European stock markets fall sharply ahead of vital EU summit

Monday, 25 June 2012 04:31

By Ben Salisbury

Spain has formally requested a bailout loan for its banking sector from its European Union (EU) partners.

Its eurozone partners have agreed to lend Spanish banks €100 billion.

However, both Spanish and Italian shares have fallen sharply as the markets express their fears that an EU summit on the 28th and 29th of June will once again fail to agree a plan to halt the euro debt crisis.

Both the main share indexes in Italy and Spain fell by more than four per cent after a call from the Spanish Prime Minister, Mariano Rajoy, for this week’s to “dispel doubts” about the future of the euro.

Mr Rajoy said: "We must dispel doubts over the eurozone. The single currency is, must be, irreversible."

The fall in share values was also influenced by a report from Reuters that credit ratings agency Moody’s was planning to downgrade some Spanish banks.
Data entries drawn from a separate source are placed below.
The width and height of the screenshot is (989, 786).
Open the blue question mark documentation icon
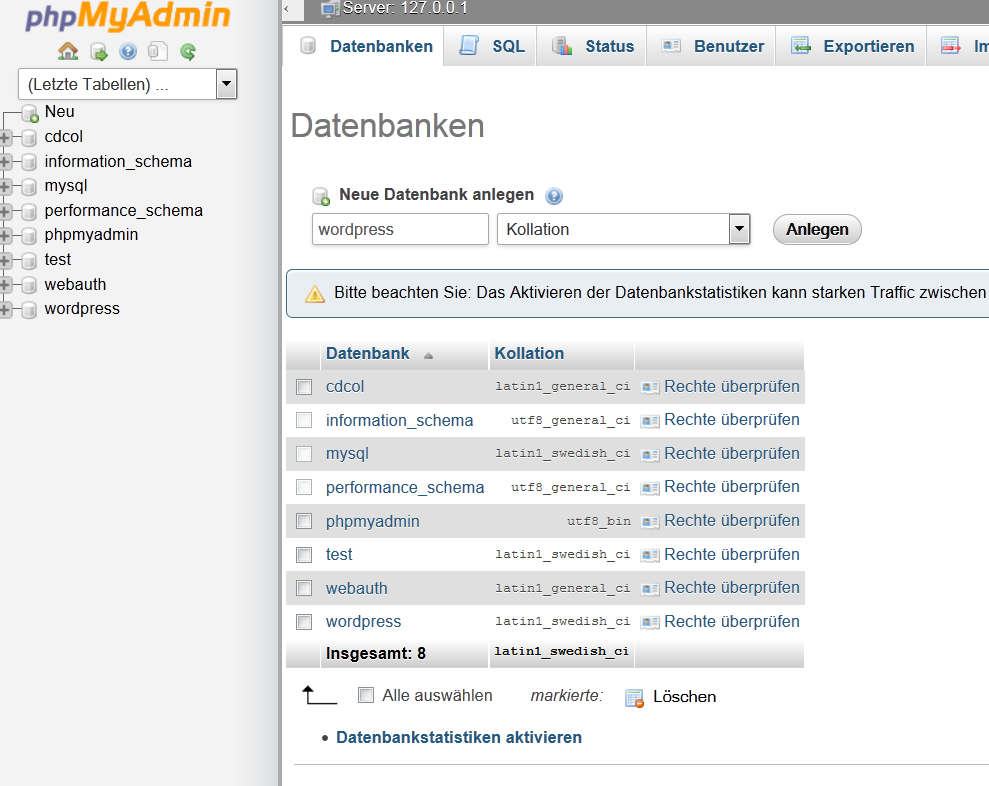click(x=128, y=51)
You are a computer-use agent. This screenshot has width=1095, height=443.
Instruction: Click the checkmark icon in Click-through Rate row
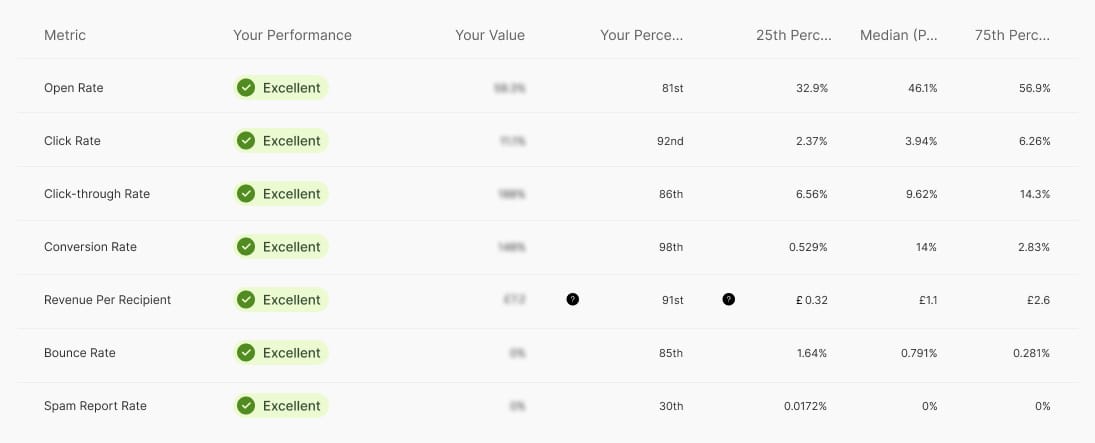pos(246,194)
Other European stock markets also fell today. Germany’s Dax slipped by 1.9 per cent and the French Cac index was down by 2.2 per cent.

Meanwhile, billionaire investor, George Soros stoked up tensions ahead of the summit by saying that the single currency may cease to exist if European leaders do not make vital decisions at this week’s summit.

Mr Soros suggested that the EU create a fund to buy Spanish and Italian bonds and for a European Fiscal Authority to be created. The bond purchases would be conditional on austerity measures being introduced and they would be financed by issuing European debt backed by all EU members.

The markets are also likely to be affected by a delay in dealing with the audit of Greece. This will be delayed because both the Greek Prime Minister and its incoming finance minister have been ill.

This means that no decision on Greece will be made at this week’s EU summit.

German Chancellor, Angela Merkel also reiterated Germany’s opposition to a mooted plan to pool eurozone debts. She said “there has to be a balance between guarantees and controls.”

Meanwhile, in another indication of the conflicts between European nations on the best way forward, Angela Merkel reiterated her opposition to calls to pool eurozone debt.

How to recapitalise European banks will be discussed at the summit. Amongst the discussions will be a plan for a single European banking supervisor, a common scheme for guaranteeing bank deposits and whether to introduce a central fund to wind down bad banks.